====== Data provided ======

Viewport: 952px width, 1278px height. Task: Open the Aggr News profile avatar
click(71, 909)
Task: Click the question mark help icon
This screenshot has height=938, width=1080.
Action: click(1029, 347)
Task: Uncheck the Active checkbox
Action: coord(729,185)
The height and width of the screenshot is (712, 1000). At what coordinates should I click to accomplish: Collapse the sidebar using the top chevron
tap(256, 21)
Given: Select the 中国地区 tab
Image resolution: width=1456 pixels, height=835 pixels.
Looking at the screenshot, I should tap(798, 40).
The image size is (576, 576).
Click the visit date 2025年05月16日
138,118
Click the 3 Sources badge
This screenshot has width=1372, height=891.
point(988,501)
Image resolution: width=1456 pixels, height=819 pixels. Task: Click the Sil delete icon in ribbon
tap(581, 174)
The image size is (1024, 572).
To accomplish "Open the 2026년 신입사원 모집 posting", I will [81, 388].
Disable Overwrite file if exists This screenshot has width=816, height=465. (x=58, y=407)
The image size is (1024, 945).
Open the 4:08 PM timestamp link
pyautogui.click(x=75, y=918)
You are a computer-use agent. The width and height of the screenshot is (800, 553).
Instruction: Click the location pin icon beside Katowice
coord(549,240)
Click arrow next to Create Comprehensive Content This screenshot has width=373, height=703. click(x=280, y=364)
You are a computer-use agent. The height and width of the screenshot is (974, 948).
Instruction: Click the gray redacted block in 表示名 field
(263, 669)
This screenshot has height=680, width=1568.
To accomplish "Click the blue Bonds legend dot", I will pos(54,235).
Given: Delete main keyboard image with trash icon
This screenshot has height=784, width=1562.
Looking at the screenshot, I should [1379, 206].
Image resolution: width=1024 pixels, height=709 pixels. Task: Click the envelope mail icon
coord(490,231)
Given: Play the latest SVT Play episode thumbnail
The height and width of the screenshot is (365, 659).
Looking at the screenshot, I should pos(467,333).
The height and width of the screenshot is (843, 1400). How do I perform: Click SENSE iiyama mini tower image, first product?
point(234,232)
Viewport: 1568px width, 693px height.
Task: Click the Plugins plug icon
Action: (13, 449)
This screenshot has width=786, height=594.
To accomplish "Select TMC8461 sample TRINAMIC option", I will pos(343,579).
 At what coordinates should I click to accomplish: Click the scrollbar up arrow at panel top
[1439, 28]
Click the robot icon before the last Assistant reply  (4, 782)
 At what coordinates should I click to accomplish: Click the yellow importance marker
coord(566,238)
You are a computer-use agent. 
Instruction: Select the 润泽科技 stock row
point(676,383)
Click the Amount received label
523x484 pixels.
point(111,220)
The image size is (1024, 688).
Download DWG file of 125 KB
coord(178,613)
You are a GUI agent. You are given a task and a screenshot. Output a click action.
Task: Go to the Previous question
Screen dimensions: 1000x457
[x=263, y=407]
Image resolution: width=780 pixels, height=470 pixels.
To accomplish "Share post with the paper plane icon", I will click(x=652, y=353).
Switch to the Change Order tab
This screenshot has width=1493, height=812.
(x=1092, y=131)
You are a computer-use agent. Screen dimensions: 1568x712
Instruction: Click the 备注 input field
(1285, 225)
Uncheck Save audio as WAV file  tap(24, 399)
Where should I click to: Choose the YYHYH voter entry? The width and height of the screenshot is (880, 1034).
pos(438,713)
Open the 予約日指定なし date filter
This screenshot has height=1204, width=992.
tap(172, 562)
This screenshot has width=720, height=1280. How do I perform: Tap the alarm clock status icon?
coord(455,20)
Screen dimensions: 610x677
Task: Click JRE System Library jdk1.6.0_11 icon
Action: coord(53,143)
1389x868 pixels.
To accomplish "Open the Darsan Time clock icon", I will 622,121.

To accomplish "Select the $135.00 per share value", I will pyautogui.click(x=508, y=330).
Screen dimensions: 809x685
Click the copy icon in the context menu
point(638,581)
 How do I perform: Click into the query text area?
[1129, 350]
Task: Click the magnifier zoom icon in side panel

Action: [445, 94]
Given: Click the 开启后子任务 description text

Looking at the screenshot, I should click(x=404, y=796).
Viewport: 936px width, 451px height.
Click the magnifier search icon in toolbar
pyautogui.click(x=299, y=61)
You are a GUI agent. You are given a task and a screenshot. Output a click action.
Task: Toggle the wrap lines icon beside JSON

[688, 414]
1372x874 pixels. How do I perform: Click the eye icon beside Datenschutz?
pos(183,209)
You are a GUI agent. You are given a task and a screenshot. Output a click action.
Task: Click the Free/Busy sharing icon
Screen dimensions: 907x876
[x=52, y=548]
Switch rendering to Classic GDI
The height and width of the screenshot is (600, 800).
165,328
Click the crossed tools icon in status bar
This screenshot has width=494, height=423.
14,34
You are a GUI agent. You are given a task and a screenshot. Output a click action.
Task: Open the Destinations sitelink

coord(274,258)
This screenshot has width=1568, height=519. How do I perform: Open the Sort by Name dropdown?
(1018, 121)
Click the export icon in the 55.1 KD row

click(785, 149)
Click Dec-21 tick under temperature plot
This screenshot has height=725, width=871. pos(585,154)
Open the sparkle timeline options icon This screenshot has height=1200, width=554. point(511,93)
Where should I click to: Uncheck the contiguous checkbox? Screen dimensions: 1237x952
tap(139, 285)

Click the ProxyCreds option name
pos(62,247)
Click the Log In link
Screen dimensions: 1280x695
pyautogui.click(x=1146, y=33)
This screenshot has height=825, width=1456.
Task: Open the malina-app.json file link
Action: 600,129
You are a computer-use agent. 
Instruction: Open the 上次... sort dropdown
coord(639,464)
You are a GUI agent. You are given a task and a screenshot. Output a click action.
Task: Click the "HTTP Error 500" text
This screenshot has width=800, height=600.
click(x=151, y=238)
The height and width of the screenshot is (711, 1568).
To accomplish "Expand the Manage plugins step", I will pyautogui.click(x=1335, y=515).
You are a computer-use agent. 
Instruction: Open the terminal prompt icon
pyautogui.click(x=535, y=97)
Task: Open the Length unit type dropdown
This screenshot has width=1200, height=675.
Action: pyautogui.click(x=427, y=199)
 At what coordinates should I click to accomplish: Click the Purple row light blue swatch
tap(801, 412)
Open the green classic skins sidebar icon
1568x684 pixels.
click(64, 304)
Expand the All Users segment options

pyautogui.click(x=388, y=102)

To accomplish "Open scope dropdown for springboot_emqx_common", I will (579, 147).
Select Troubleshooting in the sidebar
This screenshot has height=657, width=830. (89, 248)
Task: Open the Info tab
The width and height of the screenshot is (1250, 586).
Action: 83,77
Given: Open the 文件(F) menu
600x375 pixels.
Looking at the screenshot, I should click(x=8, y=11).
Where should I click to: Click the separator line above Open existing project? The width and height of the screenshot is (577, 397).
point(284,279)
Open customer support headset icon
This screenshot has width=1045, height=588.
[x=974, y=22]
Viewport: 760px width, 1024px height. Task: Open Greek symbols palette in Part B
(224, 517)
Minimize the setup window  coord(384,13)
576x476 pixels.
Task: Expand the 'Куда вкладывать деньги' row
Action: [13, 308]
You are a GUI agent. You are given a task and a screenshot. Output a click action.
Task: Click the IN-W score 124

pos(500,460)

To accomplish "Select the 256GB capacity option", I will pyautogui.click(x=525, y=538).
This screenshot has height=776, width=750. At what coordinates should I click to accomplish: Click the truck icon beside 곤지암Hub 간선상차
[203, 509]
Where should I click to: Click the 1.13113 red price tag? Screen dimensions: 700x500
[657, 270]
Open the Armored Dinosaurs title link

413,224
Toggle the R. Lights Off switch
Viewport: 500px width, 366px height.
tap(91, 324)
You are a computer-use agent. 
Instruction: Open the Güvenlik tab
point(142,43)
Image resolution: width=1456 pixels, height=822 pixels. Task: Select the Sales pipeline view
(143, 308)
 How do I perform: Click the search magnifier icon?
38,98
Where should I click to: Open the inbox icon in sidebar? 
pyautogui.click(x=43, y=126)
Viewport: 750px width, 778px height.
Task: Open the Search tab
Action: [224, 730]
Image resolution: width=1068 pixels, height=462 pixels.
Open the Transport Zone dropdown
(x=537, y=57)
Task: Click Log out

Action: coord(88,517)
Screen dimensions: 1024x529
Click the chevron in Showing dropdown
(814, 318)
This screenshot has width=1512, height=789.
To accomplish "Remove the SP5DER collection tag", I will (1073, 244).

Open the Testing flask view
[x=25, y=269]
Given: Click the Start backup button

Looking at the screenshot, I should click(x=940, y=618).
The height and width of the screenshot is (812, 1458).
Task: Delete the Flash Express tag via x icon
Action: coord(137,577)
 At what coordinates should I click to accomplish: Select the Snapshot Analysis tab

======

Required work »
Reproduce word for word everything from the line containing "Where should I click to: Click the separator" down to the line containing "point(142,43)", including both of those lines.

Output for this exercise »
Where should I click to: Click the separator line above Open existing project? The width and height of the screenshot is (577, 397).
point(284,279)
Open customer support headset icon
This screenshot has width=1045, height=588.
[x=974, y=22]
Viewport: 760px width, 1024px height. Task: Open Greek symbols palette in Part B
(224, 517)
Minimize the setup window  coord(384,13)
576x476 pixels.
Task: Expand the 'Куда вкладывать деньги' row
Action: [13, 308]
You are a GUI agent. You are given a task and a screenshot. Output a click action.
Task: Click the IN-W score 124

pos(500,460)

To accomplish "Select the 256GB capacity option", I will pyautogui.click(x=525, y=538).
This screenshot has height=776, width=750. At what coordinates should I click to accomplish: Click the truck icon beside 곤지암Hub 간선상차
[203, 509]
Where should I click to: Click the 1.13113 red price tag? Screen dimensions: 700x500
[657, 270]
Open the Armored Dinosaurs title link

413,224
Toggle the R. Lights Off switch
Viewport: 500px width, 366px height.
tap(91, 324)
You are a computer-use agent. 
Instruction: Open the Güvenlik tab
point(142,43)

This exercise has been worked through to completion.